Cancer is driven by somatic mutations that provide a fitness advantage. While targeted therapies often focus on the mutated gene or its direct downstream effectors, imbalances brought on by cell-state alterations may also confer unique vulnerabilities. In myeloproliferative neoplasms (MPN), somatic mutations in the calreticulin (CALR) gene are disease-initiating through aberrant binding of mutant CALR to the thrombopoietin receptor MPL and ligand-independent activation of JAK-STAT signaling. Despite these mechanistic insights into the pathogenesis of CALR-mutant MPN, there are currently no mutant CALR-selective therapies available.

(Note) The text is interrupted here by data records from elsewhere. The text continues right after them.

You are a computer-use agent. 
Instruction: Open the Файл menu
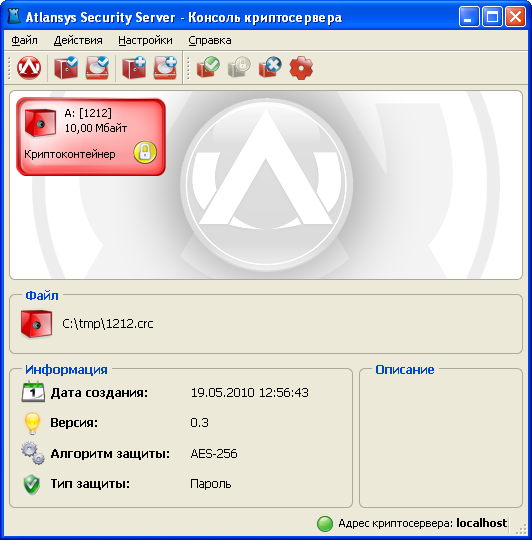(24, 40)

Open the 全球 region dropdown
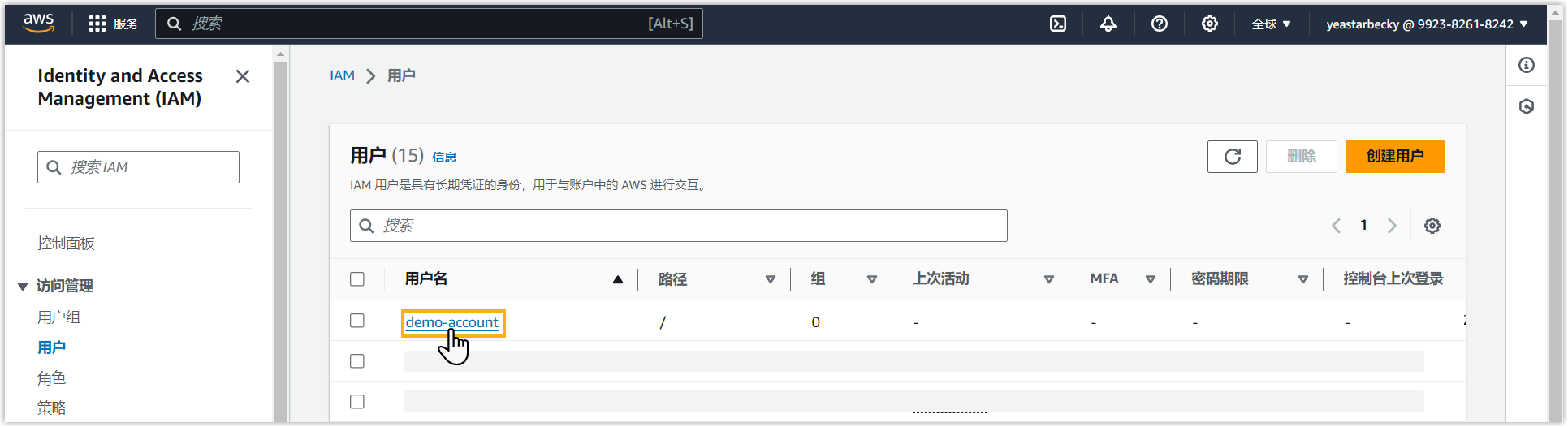[1271, 24]
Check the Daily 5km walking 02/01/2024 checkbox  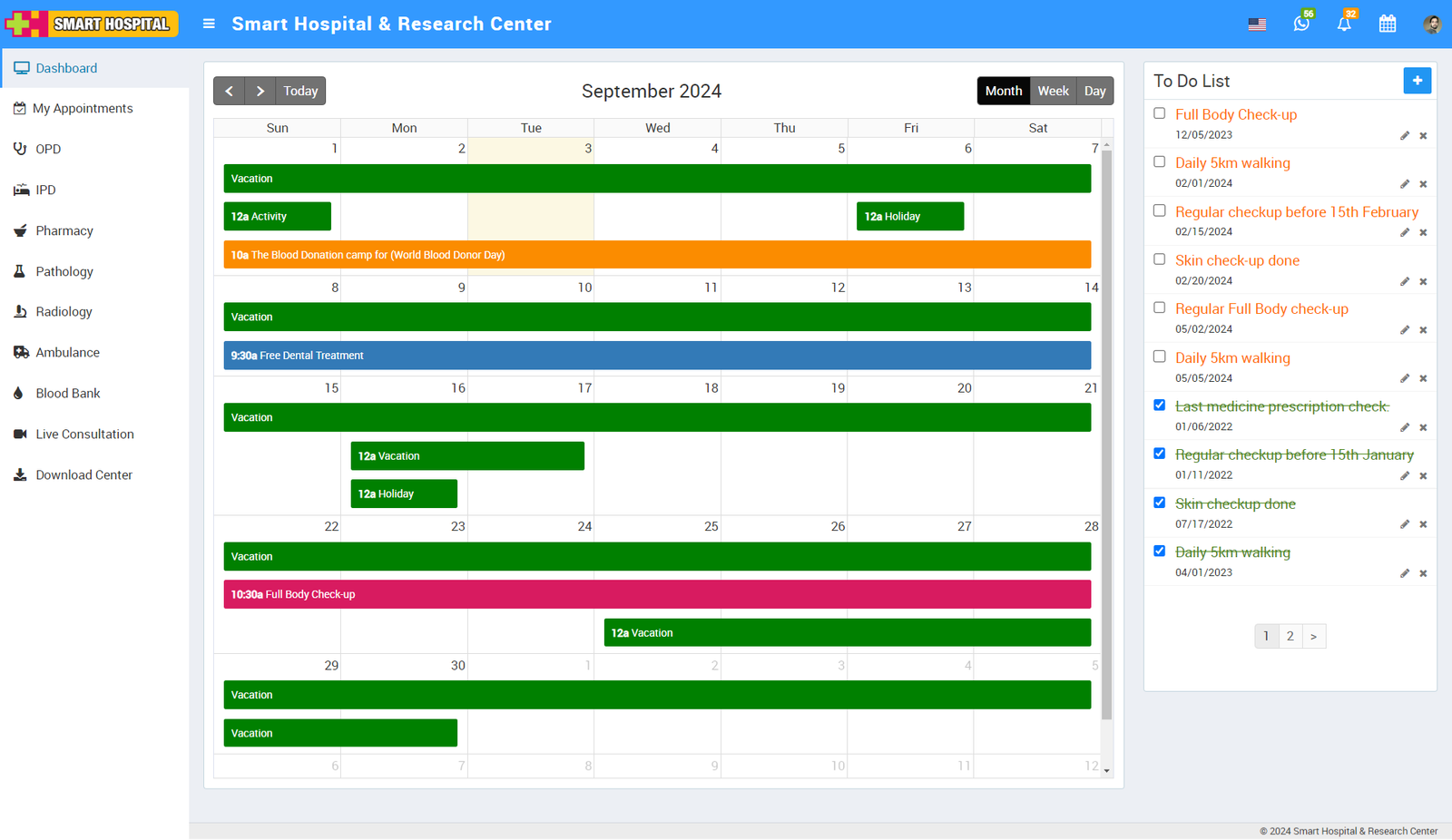click(x=1159, y=162)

Here, we identified differential upregulation of unfolded and ubiquitinylated proteins, the proteasome and the ER stress response in CALR-mutant hematopoietic stem cells and megakaryocyte progenitors. We further found that combined pharmacological inhibition of the proteasome and IRE1-XBP1 axis of the ER stress response preferentially targets Calr-mutated stem and progenitors over wild-type cells in vivo, resulting in an amelioration in the MPN phenotype. Together, these findings leverage loss of proteostasis in Calr-mutant MPN to identify combinatorial dependencies that may be targeted for therapeutic benefit. Overall design: Long-term hematopoietic stem cells of MxCre or Calr 52/del52 MxCre mice were FACS-sorted 14 days after induction of Cre expression following pI:pC injections. Cells were sorted by the following surface markers: lineage negative, CD117 (kit) positive sca-1 positive, CD48 negative CD150 positive cells.